In this section we will detail the deployment process of the function from setting up the code, adding its configuration and deployment into GCP.
The code is composed of three repos (one is optional):
-
This repo which contains the main fetching logic
-
secops_common which contains common reusable logic
-
internal, which is optional and is meant for you to add internal logic (see transformation)

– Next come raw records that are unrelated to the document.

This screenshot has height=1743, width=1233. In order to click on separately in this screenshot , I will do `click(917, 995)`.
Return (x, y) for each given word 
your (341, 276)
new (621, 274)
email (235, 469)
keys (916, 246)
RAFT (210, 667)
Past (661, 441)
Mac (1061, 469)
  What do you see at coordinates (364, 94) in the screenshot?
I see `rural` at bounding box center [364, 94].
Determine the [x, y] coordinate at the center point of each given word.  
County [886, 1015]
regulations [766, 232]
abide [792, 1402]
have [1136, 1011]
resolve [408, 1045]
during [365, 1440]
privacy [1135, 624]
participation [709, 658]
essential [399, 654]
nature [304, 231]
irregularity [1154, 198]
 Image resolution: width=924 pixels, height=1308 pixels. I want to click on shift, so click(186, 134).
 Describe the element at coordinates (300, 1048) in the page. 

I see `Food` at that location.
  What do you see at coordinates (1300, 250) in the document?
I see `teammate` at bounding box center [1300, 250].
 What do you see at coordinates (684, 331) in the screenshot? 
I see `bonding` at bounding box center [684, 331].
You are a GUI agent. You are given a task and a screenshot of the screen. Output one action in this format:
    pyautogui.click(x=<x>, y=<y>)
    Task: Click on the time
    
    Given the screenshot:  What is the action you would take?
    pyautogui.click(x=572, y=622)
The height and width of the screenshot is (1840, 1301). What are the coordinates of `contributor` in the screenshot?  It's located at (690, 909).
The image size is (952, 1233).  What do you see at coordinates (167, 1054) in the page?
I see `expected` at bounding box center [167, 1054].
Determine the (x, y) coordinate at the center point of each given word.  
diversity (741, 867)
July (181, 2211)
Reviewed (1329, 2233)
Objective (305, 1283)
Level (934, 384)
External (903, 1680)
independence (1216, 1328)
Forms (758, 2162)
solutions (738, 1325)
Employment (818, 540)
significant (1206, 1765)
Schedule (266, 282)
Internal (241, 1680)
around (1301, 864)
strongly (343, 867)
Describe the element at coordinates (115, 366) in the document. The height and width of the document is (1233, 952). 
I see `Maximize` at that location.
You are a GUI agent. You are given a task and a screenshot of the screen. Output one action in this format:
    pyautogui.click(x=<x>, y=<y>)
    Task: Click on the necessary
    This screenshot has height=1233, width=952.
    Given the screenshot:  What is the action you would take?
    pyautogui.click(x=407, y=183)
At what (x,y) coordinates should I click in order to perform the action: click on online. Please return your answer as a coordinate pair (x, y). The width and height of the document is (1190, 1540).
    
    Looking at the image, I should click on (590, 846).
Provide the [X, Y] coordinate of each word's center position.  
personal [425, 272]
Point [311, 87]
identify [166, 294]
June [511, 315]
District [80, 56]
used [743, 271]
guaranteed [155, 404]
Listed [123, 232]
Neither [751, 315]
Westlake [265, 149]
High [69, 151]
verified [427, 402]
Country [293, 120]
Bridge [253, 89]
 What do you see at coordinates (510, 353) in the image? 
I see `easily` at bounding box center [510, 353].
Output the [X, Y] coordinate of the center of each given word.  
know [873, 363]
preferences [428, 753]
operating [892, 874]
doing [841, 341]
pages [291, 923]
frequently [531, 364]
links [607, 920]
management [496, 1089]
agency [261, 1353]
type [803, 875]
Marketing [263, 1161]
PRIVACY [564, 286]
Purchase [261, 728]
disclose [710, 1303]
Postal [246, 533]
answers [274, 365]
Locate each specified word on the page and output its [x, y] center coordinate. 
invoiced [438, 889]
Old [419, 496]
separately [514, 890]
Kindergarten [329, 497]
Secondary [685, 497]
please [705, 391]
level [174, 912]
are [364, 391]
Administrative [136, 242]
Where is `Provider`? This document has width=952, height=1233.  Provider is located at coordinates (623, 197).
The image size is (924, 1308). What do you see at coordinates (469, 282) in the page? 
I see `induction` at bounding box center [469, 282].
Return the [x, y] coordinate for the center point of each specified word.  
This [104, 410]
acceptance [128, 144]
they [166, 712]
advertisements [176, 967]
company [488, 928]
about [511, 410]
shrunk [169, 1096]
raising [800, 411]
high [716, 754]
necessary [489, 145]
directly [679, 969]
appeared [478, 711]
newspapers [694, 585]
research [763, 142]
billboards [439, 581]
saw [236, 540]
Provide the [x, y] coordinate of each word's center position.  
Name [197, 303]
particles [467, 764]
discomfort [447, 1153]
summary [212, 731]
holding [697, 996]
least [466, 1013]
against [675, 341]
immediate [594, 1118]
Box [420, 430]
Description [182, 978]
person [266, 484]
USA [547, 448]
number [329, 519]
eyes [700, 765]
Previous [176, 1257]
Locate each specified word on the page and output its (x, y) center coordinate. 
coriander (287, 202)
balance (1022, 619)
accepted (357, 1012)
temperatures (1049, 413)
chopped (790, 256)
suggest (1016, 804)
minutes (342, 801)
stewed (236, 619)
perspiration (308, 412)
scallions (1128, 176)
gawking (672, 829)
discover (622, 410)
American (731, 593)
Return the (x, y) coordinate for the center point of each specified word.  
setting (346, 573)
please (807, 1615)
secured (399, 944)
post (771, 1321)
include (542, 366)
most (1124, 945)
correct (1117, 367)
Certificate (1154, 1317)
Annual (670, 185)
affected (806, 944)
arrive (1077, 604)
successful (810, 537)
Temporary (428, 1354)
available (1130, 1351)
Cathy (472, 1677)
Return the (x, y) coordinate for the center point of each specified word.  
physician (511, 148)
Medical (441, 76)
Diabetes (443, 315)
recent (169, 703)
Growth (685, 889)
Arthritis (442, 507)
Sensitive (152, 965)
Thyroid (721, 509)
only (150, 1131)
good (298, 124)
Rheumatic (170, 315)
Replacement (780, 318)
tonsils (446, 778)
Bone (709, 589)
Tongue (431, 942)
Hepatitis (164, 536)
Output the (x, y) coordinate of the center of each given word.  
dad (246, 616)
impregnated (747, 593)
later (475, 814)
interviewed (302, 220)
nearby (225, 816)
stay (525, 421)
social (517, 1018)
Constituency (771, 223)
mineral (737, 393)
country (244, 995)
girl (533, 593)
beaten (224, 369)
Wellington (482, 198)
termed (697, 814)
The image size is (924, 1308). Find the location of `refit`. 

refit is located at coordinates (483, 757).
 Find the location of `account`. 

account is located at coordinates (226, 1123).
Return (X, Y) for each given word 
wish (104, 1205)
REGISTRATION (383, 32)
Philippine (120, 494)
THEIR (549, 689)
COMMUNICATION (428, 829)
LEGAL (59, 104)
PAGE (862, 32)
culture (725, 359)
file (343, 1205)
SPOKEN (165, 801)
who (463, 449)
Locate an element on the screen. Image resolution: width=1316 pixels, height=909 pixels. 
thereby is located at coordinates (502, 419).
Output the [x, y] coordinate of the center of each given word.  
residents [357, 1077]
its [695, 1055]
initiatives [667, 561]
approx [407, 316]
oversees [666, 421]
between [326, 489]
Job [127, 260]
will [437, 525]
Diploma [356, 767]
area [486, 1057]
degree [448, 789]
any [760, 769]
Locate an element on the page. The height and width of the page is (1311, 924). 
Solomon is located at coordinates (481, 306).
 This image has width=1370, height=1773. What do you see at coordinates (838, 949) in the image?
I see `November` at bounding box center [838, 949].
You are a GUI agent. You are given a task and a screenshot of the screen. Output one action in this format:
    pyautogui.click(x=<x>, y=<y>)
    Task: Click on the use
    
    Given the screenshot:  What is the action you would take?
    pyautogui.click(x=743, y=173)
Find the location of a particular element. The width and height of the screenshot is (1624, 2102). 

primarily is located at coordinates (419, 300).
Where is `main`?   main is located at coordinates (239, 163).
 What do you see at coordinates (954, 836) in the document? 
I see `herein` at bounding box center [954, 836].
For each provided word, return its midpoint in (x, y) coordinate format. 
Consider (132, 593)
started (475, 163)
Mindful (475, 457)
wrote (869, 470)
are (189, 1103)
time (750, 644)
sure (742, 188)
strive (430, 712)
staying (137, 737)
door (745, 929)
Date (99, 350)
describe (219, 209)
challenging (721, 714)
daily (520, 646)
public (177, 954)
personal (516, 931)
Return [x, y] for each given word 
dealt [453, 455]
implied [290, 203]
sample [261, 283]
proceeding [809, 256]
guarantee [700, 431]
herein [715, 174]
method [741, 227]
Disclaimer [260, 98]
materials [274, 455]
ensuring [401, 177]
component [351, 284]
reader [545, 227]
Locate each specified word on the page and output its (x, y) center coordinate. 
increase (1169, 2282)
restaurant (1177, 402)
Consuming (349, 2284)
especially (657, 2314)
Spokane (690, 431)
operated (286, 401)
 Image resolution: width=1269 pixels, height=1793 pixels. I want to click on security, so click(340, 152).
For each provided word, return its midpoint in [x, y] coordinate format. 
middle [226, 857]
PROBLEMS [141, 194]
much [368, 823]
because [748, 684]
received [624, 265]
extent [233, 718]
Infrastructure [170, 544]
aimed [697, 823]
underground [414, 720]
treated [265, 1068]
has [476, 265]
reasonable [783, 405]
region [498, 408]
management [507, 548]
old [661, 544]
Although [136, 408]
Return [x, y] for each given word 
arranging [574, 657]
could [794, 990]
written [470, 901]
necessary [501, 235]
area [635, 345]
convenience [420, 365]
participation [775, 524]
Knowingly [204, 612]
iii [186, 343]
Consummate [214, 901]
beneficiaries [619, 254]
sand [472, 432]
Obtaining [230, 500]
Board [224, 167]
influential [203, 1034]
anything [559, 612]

$ git clone https://github.com/airwallex/splunk-pipeline-oss
$ cd splunk-pipeline-oss
$ git clone https://github.com/airwallex/secops_common
# optionally if you have internal logic you want to include
$ git clone <internal repo> internal
The function expects two main configuration files to be present and set:
$ cat .env
function_service_account='function service account in GCP'
function_name='splunk-pipeline'
function_topic='splunk-pipeline'
main_topic='main-splunk-pipeline'
function_memory='8192MB'
connector_name='optional network connector used by the function'
And
$ cat pipeline.yml
dataset: "bigquery data set the function will use"
company: "your company name"
project: "GCP project the function will be running in"
project_id: "GCP project id that the function will be running in"
subject: "Used for workspace logs see pipeline/workspace.py"
lastpass_org_id: "Lastpass org id"
gcp_org_id: "GCP org id"
secops_common contains the required script to deploy the function:
./secops_common/bin/deploy_function
The following is an example of using GCP cloudbuild to deploy the function from a CI process:
steps:
- name: 'gcr.io/cloud-builders/git'
entrypoint: git
args: ['clone' ,'https://github.com/airwallex/secops_common', 'secops_common']
- name: 'gcr.io/cloud-builders/git'
entrypoint: git
args: ['clone' ,'https://github.com/airwallex/splunk-pipeline-oss', 'splunk-pipeline-oss']
- name: 'gcr.io/cloud-builders/git'
entrypoint: git
args: ['clone' ,'your internal logic', 'internal']
- name: 'gcr.io/cloud-builders/gcloud'
entrypoint: 'bash'
args: ['./bin/copy_pipeline.sh']
- name: python:3.8
entrypoint: pip
args: ['install' ,'-q' ,'-r' ,'requirements.txt', '--user']
- name: python:3.8
entrypoint: python
args: ['-m', 'yapf', '-r', 'pipeline', '-q']
- name: 'gcr.io/cloud-builders/gcloud'
entrypoint: 'bash'
args: ['./secops_common/bin/deploy_function']
Where:
cat copy_pipeline.sh
#!/usr/bin/env bash
/usr/bin/mv splunk-pipeline-oss/* .
rm -rf splunk-pipeline-oss
Next we set up the topic the that will be used to trigger the function:
$ gcloud pubsub topics create splunk-pipeline
Set up the required secrets as specified in secrets per fetcher type being used and enable the required permissions
And trigger the function manually:
# Pulling the latest information into biquery
$ gcloud pubsub topics publish --message='{"service":"confluence"}' splunk-pipeline
$ gcloud pubsub topics publish --message='{"service":"jira"}' splunk-pipeline
$ gcloud pubsub topics publish --message='{"service":"spreadsheet", "id":"spreadsheet id", "range":"Example!A:G"}' splunk-pipeline
# Reviewing the logs
$ gcloud functions logs read splunk-pipeline
Follow scheduling guide in order to trigger the function continuously.